Director : Nadir Khan
Writer : Yasmina Reza
Cast : Shernaz Patel, Anu Menon, Sohrab Ardeshir, Zafar Karachiwala

THE GOD OF CARNAGE Play Review


Deepa Punjani



 THE GOD OF CARNAGE Review

Yasmina Reza's play THE GOD OF CARNAGE (also made into the film 'Carnage', directed by Roman Polanski) is a black comedy in which two sets of parents meet each other over a fight their boys have had in a public park. This seemingly simple premise is effectively turned into a situation where all gloves come off - the parents themselves are left exposed of their frailties, and of their own, underestimated ability to wreck damage. This drawing-room play is a comic-styled expose of marital relationships and of that great, ideological battle between civilisation and barbarity. Reza suggests that we may be polite as hell, but 'The God of Carnage' is steeped in our Biology. This of course is arguable in the scheme of the Social Sciences and human adaptability, but nevertheless, there is a degree of truth in it. From the play's point of view, it offers an interesting proposition of drama to which performances by its cast are tantamount.



Q Theatre Productions (QTP) in association with Aadyam (a theatre initiative by the Aditya Birla group) has produced the play.

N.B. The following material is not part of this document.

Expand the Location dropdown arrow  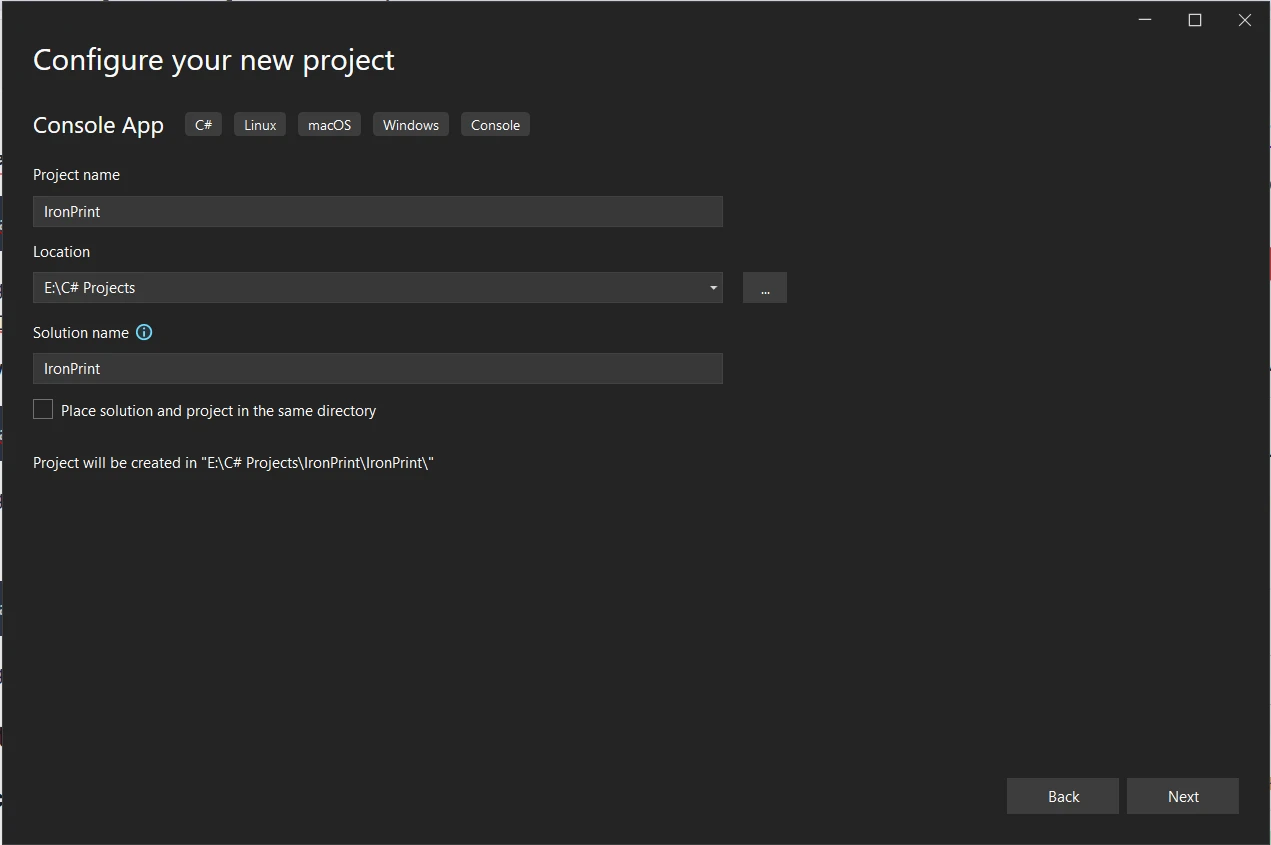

Its casting could not have been more appropriate; Shernaz Patel and Sohrab Ardeshir play the couple whose boy has been hit while Anu Menon and Zafar Karachiwala play the parents of their child who has struck. Patel, Ardeshir and Karachiwala are old hands at English theatre in Mumbai but English theatre in the country has always been in a quandary when it has come to foreign plays, resulting in a series of shortcomings - one of them being the varying accents of its actors, when played staright-up. Adaptations and translations sometimes minimise this hurdle.

At once in this production, you hear a medley of accents, as well as tonations, that deliver the first blow to an otherwise well-intended piece of theatre. But we have come to grudging terms with this fact, learning to accept it as part of the larger territory of English theatre in India, unless it's an original Indian English play. The dynamics of language and patois are then different.

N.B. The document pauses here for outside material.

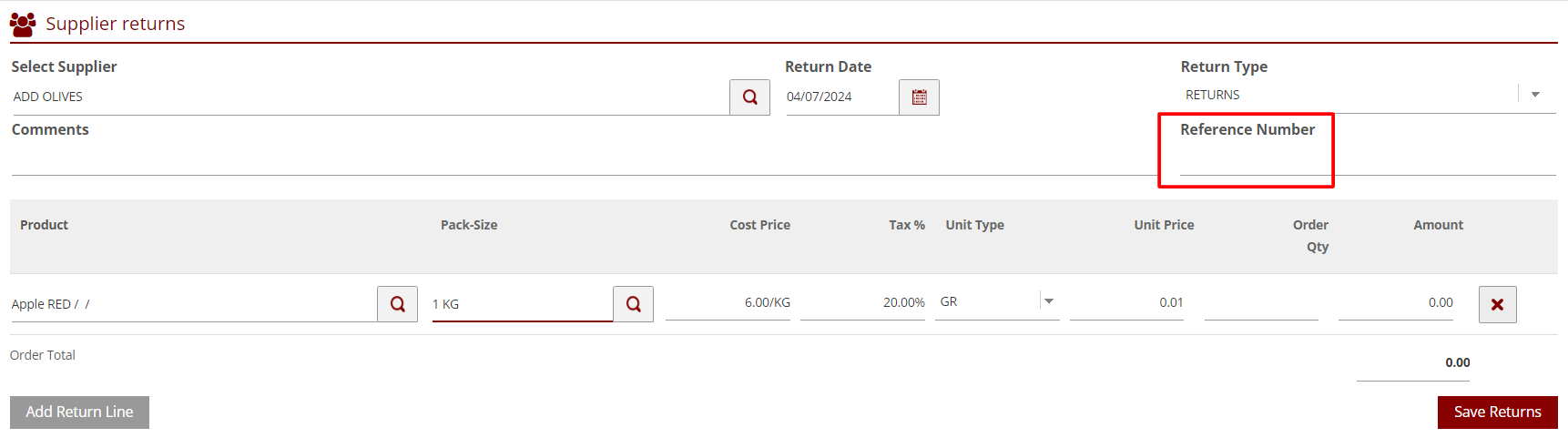This screenshot has height=448, width=1568.
Task: Remove the Apple RED return line
Action: click(1497, 304)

Yet overall, Ardeshir is the only exception in this set of four whose performance leaves some impact, especially as he finds himself implicated by Annette (Anu Menon) and his wife (Shernaz Patel) over his daughter's pet hamster. Sadly and disappointedly, there is no deeper connect or resonance that the other three actors communicate. There is a studied maturity that they bring to their roles but their personas loom larger than the characters they are meant to play. The couples are socially poles apart, but were it not for the obvious indicators of profession and dress, this important element in the play might well have been unexplored.

Nadir Khan's direction is brisk, allowing a good pace for its turn of events that manage to hold attention. In its favour, the production does not slack and the drawing-room is at least transformed in appearance; though its modern, contemporary design (by IOD Consultants) is characterless, in that, it has nothing much to say that this is the home of a middle-class, small-time businessman and his academic wife. Were it not for the flurry of activity that gets underway in the play or for that rare instance in which the actors have managed to articulate a modicum of their characters' psyches, this production would have been entirely unremarkable.

*Deepa Punjani is the Editor of this website.